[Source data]
*** Block opens ***

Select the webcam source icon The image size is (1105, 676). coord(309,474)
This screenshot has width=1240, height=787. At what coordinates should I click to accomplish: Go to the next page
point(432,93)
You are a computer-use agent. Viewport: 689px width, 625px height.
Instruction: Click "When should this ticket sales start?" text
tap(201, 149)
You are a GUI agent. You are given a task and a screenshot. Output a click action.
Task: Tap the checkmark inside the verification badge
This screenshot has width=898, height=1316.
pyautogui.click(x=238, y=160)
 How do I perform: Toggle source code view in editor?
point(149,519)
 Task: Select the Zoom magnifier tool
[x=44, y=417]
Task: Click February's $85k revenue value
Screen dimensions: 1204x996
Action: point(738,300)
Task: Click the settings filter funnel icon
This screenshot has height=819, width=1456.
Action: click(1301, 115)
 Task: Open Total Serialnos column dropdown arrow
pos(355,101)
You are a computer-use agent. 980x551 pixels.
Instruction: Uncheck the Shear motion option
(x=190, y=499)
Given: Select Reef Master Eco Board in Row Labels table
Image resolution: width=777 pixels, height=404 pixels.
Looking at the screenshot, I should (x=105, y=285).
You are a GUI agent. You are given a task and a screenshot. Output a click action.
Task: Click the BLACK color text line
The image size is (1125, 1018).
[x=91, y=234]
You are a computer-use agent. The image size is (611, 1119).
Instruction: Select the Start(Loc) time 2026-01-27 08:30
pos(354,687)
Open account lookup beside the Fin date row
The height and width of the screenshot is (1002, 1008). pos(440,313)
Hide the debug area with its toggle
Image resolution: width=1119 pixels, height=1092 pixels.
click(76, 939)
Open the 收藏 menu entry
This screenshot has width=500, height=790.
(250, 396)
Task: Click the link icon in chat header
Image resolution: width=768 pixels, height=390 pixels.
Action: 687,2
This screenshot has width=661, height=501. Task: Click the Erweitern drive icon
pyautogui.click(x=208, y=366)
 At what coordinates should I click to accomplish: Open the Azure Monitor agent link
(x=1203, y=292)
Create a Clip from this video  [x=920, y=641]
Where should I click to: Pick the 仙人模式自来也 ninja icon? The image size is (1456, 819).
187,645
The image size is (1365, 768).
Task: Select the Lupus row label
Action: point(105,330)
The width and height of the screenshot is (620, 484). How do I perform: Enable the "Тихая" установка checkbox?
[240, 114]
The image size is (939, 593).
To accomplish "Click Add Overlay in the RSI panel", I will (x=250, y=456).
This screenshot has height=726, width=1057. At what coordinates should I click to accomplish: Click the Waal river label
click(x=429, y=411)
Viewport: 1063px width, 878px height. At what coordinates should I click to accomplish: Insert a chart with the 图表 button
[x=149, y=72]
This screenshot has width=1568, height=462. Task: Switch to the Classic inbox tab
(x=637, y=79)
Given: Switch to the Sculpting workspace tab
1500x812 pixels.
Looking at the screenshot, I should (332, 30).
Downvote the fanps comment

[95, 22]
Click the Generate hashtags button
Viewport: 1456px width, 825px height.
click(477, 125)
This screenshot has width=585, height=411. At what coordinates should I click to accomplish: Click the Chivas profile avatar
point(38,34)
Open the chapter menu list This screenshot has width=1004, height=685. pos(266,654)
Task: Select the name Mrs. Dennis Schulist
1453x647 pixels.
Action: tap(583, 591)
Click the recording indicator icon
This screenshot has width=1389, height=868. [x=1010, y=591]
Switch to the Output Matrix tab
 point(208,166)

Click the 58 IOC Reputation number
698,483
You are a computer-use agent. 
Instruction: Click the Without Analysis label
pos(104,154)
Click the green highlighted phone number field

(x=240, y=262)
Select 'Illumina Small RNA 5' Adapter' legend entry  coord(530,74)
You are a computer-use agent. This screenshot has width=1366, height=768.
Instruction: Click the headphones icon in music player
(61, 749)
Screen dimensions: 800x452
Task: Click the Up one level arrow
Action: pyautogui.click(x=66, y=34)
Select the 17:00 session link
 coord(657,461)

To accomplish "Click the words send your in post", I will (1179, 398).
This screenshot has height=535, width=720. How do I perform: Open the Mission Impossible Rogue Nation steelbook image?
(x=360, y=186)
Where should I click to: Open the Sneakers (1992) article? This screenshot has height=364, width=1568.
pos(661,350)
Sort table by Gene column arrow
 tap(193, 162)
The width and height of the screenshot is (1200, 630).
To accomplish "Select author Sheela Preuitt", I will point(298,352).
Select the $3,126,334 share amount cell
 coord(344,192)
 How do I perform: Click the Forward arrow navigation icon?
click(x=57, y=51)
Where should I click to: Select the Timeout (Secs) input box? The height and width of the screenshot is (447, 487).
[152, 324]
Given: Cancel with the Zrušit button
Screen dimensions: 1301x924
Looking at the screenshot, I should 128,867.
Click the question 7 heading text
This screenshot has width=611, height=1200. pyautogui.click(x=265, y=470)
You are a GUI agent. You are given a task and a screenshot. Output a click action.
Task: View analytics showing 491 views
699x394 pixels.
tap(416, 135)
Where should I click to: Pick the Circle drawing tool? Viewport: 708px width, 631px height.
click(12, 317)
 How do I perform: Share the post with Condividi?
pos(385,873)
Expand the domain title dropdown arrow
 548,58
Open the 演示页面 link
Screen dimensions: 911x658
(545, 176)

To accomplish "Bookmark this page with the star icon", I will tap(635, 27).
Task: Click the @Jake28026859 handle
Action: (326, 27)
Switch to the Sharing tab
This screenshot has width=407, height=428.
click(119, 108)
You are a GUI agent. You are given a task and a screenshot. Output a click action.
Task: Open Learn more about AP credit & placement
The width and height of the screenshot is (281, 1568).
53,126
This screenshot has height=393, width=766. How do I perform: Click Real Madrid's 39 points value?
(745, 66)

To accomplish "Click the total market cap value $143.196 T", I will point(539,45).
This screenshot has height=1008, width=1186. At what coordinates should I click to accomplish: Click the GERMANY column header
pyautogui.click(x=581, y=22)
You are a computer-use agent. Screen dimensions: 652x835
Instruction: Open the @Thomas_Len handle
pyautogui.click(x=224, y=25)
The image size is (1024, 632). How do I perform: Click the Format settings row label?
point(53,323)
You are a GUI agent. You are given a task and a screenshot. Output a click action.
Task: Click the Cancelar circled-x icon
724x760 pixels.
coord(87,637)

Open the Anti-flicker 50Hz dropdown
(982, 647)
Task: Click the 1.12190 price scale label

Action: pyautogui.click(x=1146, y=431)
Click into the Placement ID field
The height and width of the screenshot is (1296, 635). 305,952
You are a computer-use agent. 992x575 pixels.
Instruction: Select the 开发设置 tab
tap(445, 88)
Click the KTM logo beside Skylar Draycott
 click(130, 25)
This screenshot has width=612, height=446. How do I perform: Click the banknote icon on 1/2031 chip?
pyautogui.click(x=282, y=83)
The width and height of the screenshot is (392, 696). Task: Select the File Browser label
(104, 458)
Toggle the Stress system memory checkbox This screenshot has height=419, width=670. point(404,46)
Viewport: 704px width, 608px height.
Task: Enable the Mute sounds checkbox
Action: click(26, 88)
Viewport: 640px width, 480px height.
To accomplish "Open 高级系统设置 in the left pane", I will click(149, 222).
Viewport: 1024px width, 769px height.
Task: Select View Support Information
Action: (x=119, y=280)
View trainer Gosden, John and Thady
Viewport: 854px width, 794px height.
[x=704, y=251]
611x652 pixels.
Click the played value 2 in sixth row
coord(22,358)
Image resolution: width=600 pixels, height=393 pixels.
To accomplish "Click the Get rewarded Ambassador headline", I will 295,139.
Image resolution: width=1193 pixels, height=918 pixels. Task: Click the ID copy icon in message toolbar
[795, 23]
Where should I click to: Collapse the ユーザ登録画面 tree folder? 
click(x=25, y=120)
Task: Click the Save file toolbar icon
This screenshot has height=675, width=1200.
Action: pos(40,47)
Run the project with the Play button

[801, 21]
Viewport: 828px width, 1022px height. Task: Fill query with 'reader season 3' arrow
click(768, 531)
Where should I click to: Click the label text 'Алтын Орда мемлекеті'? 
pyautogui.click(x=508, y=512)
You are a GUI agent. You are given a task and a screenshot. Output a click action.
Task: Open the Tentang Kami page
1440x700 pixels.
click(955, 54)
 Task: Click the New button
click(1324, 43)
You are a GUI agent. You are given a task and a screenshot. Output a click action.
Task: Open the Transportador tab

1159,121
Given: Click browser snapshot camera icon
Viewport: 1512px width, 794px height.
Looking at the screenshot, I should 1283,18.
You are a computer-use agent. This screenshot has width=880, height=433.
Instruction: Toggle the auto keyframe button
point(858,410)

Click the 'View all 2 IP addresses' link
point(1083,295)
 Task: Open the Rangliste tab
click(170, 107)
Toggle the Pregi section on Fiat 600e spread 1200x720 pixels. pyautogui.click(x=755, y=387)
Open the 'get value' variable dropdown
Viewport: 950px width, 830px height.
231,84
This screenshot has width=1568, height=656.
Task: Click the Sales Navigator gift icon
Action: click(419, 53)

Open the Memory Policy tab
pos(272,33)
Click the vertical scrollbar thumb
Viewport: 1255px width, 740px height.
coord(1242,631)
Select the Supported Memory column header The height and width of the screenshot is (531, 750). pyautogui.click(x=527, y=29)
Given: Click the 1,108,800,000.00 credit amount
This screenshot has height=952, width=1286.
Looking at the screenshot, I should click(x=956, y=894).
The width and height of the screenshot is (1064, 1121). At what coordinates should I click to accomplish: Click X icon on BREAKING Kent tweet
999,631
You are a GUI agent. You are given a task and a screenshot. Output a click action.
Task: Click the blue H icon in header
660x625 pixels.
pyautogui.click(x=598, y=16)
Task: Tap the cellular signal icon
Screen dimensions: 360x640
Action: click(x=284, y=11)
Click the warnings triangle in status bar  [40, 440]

*** Block closes ***

Copy out all lines above holding "computer".

You are a computer-use agent. Viewport: 689px width, 625px height.
You are a computer-use agent. 980x551 pixels.
You are a computer-use agent. The image size is (611, 1119).
You are a computer-use agent. 
You are a computer-use agent. This screenshot has width=1366, height=768.
You are a computer-use agent. Screen dimensions: 652x835
You are a computer-use agent. 992x575 pixels.
You are a computer-use agent. This screenshot has width=880, height=433.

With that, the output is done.